Most people I've seen in TT"s on the motorway drive like Tossers anyway.

They seem to all not be part of the 'TTOC" - obviously explains why they are arseholes!! [smiley=book2.gif]


----------



## YELLOW_TT (Feb 25, 2004)

wallsendmag said:


> Wasn't me honest


Nor me mate I was at work


----------



## TT Boycie (Sep 27, 2009)

Not me. Could of been the missus though :roll: What colour was it?


----------



## Dotti (Mar 9, 2003)

So he didn't give you a nice friendly wave then . Sorry to hear the arrogant b*****d didn't move for you! :x


----------



## droopsnoot (Sep 5, 2002)

That's the trouble with TTs, and Audis in general - anyone can buy one.


----------



## skiwhiz (Feb 17, 2008)

denimblue225turbo said:


> your in the flame room you can call him.......
> A fucking arse bandit, shit licking, donkey dick, wanker
> 
> people like this piss me off, but unfortunatly there are wankers on the road in every type of vehicle :evil:


yes I know but was posting from a public web link so had to be careful, the dick was an absolute wanker and could I have turned around would have given him a real mouthful.
Wonder what he would have done if I had driven down the middle of the road that only would just take 2 cars ... wanker defo and a lot worse :lol:


----------



## roddy (Dec 25, 2008)

...     ...,,, please allow me to take this opportunity to appologise the the bloke in the soft top A2 which i cut up in Ft William two weeks ago,,


----------



## malstt (Apr 18, 2007)

Wasnt me either, honest. 8)


----------



## dooka (Apr 28, 2006)

Surely he should be considerate to all road users, and not just fellow TT'ers..


----------



## Guest (May 7, 2010)

skiwhiz said:


> As this is being post on an open network it is restrained, a fellow TT decided he wanted half my side of the road today forcing me to drive along a headgrow edge rubbing against the car, causing some light scratches. So if it was you driving from hawkshead to coniston early this afternoon.


We go to Ambleside a lot and take the road from Ambleside to Elterwater a good bit. That's just as bad. What gets me is people taking the racing line through a bend or sequence of bends at like 24 mph! That's o.k. but not when other cars are coming the other way.

I'm Cumbrian born and bred and think that foreigners (i.e. people from Yorkshire and London who infest the Lake District) should have to park outside and take public transport. Leave Cumbria to people who can drive safely and considerably at 40+ mph on narrow country roads. I keep on hearing people from Yorkshire saying that it's God's country. If it's so bloody brilliant, why don't you take your holidays there and leave Cumbria for ex-pat Cumbrians to enjoy? Does thee know what I'm saying Dickie? I presume it's tossers from darn sarf that succeeded in bringing in the ridiculous speed limit on Windermere...

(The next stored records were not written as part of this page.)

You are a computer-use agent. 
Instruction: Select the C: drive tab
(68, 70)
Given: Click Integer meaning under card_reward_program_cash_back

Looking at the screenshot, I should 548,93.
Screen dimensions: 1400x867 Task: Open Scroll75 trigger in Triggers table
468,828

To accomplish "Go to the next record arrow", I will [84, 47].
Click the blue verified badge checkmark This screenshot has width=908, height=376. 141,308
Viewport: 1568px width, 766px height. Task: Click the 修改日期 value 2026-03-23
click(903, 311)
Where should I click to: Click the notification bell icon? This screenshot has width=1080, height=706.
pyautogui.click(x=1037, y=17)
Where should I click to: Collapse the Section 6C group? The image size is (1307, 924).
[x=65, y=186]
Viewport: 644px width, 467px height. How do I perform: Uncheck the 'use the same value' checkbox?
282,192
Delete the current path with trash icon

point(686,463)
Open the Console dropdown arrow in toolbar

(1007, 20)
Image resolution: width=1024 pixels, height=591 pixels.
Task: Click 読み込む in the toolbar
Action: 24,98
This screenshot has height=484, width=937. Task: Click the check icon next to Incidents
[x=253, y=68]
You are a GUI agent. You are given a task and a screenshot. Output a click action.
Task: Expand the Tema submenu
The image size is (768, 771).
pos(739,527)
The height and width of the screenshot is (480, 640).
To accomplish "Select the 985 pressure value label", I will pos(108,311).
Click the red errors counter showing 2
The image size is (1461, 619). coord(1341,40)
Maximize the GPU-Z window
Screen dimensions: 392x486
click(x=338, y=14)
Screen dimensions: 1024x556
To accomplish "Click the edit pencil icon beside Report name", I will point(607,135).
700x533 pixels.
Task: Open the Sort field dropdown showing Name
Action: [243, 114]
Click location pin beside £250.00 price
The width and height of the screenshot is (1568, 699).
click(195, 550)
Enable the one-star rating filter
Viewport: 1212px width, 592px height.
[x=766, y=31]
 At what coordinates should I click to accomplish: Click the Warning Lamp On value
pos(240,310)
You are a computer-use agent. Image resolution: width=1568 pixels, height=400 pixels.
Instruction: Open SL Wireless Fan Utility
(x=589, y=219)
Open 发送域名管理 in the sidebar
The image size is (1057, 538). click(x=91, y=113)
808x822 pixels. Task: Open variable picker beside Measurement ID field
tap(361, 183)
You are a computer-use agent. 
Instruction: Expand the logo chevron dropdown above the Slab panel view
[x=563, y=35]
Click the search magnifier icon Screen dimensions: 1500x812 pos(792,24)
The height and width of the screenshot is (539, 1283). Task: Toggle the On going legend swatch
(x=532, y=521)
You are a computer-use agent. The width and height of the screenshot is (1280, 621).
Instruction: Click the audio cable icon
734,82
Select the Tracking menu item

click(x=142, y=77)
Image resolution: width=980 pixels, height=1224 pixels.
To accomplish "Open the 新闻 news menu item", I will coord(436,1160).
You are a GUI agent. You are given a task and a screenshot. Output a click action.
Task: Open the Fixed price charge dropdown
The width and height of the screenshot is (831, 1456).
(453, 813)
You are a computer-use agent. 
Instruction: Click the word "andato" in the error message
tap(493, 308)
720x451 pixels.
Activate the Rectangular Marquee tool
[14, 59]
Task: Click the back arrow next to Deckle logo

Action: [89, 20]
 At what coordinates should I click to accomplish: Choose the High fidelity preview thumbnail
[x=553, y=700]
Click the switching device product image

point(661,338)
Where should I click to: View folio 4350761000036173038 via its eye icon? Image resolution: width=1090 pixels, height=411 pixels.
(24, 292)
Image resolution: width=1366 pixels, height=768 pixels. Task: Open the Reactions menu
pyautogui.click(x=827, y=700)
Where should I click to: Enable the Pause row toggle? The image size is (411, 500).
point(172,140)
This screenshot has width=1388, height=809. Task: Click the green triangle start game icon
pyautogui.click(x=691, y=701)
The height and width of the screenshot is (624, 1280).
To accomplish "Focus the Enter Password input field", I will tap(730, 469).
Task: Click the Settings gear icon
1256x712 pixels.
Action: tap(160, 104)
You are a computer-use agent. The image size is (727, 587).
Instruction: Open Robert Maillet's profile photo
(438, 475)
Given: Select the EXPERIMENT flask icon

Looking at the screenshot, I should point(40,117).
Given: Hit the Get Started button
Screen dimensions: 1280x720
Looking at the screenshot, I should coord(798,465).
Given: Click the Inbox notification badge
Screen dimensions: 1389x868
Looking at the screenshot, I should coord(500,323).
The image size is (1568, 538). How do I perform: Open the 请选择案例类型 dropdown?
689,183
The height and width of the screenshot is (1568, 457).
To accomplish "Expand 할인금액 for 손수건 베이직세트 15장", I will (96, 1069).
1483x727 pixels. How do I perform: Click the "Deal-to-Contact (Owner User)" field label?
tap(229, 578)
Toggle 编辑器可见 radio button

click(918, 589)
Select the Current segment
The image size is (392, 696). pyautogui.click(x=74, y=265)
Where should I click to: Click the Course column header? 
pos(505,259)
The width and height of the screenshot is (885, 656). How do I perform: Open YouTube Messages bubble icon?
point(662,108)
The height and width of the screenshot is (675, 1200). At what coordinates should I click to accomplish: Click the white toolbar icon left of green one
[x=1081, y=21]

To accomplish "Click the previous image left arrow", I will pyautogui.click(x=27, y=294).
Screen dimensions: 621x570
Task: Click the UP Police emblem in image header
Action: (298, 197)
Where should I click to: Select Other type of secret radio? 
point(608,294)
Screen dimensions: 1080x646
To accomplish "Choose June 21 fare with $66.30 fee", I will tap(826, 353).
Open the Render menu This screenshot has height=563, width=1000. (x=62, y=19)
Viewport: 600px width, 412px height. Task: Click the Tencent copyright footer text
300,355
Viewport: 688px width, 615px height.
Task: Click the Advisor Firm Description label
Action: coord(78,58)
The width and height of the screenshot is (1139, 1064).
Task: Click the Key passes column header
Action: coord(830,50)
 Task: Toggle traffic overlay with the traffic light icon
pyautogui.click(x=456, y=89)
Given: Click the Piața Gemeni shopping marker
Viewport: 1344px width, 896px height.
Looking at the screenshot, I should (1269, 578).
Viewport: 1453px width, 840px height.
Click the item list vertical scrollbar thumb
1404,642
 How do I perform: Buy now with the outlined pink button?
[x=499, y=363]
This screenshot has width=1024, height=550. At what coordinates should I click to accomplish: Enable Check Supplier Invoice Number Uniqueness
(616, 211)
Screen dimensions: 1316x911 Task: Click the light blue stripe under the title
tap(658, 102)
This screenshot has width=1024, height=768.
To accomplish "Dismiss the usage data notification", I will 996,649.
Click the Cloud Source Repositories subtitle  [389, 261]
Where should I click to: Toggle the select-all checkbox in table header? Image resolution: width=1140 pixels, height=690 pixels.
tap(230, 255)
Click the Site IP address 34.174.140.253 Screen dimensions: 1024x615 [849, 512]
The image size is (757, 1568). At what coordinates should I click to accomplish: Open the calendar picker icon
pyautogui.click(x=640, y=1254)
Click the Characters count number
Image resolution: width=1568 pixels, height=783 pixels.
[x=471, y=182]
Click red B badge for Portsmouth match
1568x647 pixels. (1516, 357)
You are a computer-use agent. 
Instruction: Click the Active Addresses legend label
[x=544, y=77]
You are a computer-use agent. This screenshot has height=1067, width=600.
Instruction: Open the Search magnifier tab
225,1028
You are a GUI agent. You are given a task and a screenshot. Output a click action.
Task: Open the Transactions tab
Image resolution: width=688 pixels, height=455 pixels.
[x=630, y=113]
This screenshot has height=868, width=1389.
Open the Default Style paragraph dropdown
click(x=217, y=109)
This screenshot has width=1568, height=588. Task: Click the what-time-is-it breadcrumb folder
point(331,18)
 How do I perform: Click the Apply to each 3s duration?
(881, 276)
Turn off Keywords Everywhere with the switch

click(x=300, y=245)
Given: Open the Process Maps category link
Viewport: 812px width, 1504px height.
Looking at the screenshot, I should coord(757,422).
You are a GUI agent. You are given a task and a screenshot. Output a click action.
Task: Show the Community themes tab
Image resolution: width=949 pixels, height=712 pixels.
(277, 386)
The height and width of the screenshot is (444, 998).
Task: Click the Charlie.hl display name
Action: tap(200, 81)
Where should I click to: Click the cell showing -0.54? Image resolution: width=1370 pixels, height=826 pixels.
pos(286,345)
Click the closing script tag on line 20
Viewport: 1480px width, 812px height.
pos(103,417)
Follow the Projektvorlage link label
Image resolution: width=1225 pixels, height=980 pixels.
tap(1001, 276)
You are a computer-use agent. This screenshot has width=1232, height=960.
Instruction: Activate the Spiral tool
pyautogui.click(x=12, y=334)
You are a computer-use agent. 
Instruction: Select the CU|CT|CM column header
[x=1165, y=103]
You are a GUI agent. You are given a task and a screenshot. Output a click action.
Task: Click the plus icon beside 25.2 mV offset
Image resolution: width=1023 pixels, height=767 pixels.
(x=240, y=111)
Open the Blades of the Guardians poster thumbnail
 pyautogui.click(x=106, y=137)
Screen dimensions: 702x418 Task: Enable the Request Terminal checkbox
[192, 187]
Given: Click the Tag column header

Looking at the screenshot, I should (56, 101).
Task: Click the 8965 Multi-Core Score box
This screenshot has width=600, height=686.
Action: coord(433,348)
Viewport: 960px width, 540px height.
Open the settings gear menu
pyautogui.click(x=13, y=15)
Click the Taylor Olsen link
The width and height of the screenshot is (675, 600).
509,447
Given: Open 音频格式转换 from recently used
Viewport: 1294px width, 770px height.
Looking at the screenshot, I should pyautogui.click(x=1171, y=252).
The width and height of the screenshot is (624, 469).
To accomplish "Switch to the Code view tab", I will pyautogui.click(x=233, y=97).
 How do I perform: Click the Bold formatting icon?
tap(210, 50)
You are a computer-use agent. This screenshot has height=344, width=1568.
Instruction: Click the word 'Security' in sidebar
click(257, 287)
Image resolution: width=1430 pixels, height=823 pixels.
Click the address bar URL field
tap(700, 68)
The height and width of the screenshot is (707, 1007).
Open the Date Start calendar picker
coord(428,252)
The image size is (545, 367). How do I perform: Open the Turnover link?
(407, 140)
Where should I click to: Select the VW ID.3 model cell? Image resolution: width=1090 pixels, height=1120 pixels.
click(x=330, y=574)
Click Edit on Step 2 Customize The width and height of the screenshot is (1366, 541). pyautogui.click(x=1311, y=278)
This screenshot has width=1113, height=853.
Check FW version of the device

Wa-hey, my first jingoistic rant on the TT forum.

Doug


----------



## Technophobe (Feb 15, 2010)

Doug Short said:


> We go to Ambleside a lot and take the road from Ambleside to Elterwater a good bit. That's just as bad. What gets me is people taking the racing line through a bend or sequence of bends at like 24 mph! That's o.k. but not when other cars are coming the other way.


Completely agree with you Doug - pisses me off too.



Doug Short said:


> Cumbrian born and bred and think that foreigners (i.e. people from Yorkshire and London who infest the Lake District) should have to park outside and take public transport. Leave Cumbria to people who can drive safely and considerably at 40+ mph on narrow country roads. I keep on hearing people from Yorkshire saying that it's God's country. If it's so bloody brilliant, why don't you take your holidays there and leave Cumbria for ex-pat Cumbrians to enjoy?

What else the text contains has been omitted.